SALEM — Civil Rights Activist Angela Davis will deliver the keynote address at Salem State’s 31st Annual Rev. Dr. Martin Luther King Celebration next week.
The virtual address will take place Friday, Jan. 22, and will wrap up several days of events organized around this year’s theme: Keep On, Keeping On: From Struggle Comes Strength.
Events proceeding Davis’ address will include a virtual freedom march and candlelight vigil, and a virtual Inauguration Day watch event recognizing the first Black, first South Asian, and first woman vice president of the United States.
All events are open to the general public and media. However, recording of the keynote address is not permitted.
The Inauguration Day event will be Wednesday, beginning at 11:30 a.m. The vigil will be that evening at 5:30 p.m. and the convocation and keynote address will be at 1 p.m. on Friday.
Through her activism and scholarship over many decades, Davis, 76, has been deeply involved in movements for social justice around the world. Her work as an educator – both at the university level and in the larger public sphere – has always emphasized the importance of building communities of struggle for economic, racial, and gender justice.
Davis is the author of 10 books and has lectured throughout the United States and in Europe, Africa, Asia, Australia, and South America.

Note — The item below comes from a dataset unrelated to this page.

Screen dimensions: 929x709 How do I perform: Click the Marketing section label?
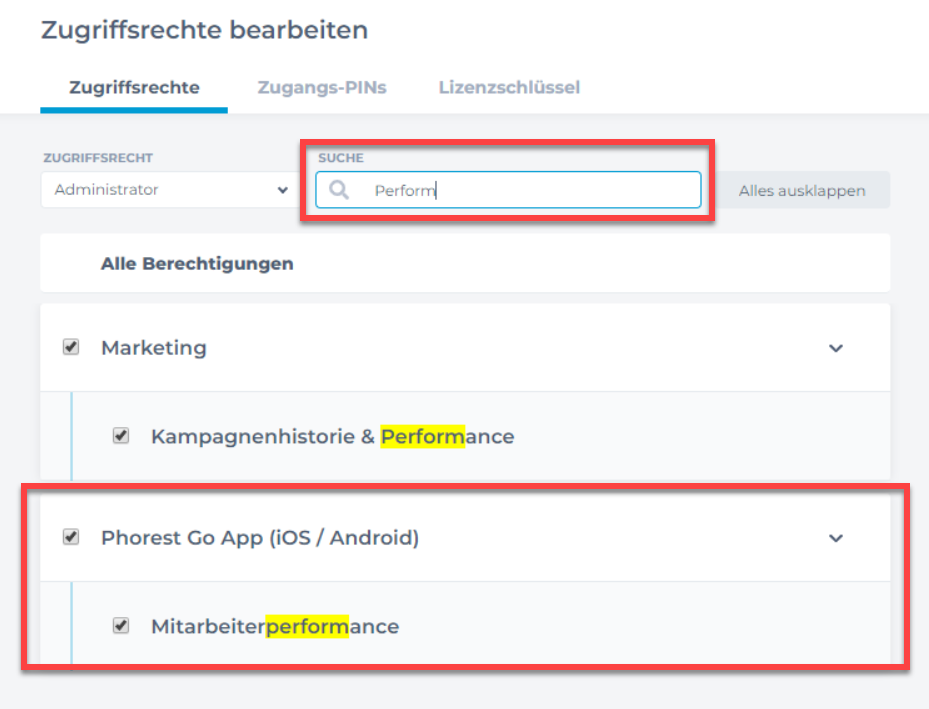[154, 348]
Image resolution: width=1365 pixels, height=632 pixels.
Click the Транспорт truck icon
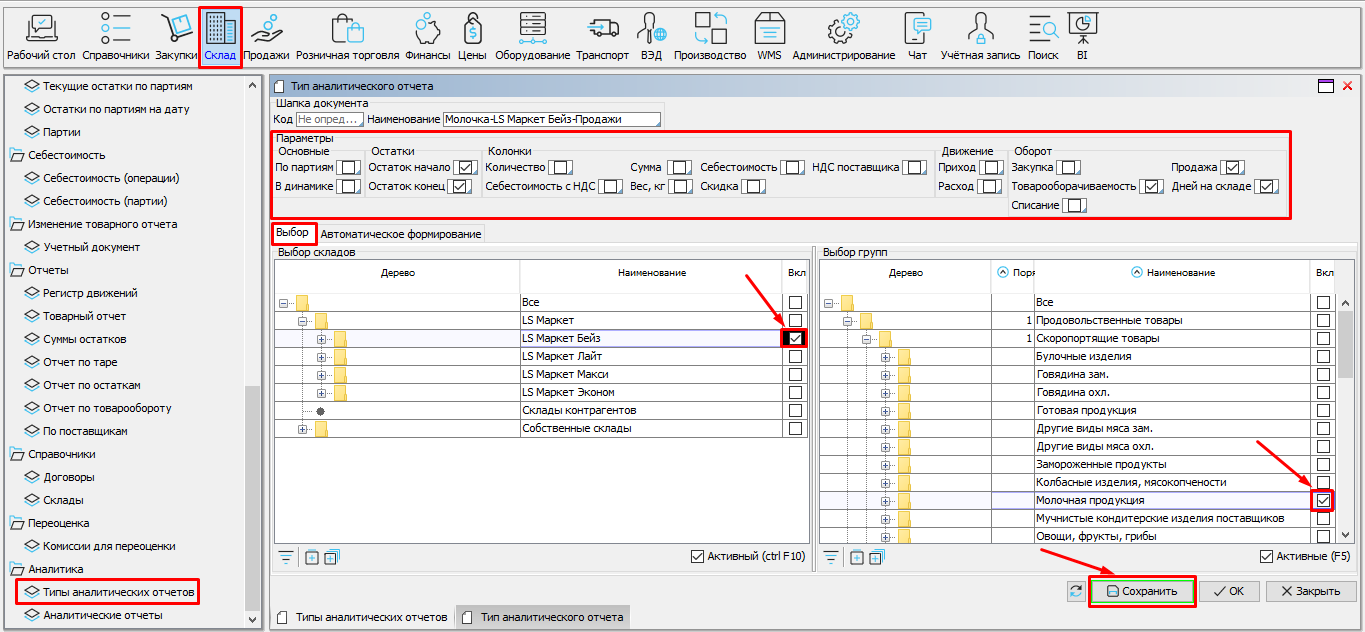[x=602, y=36]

In recent years, a persistent theme of Davis’ work has been the range of social problems associated with incarceration and the generalized criminalization of those communities that are most affected by poverty and racial discrimination. She draws upon her own experiences in the early 1970s as a person who spent 18 months in jail and on trial, after being placed on the FBI’s “Ten Most Wanted List.”
Davis has conducted extensive research on numerous issues related to race, gender and imprisonment. Her recent books include “Abolition Democracy“ and “Are Prisons Obsolete?“ about the abolition of the prison-industrial complex, a new edition of “Narrative of the Life of Frederick Douglass,” and a collection of essays entitled “The Meaning of Freedom.”
Her most recent book of essays, called “Freedom Is a Constant Struggle: Ferguson, Palestine, and the Foundations of a Movement,” was published in February 2016.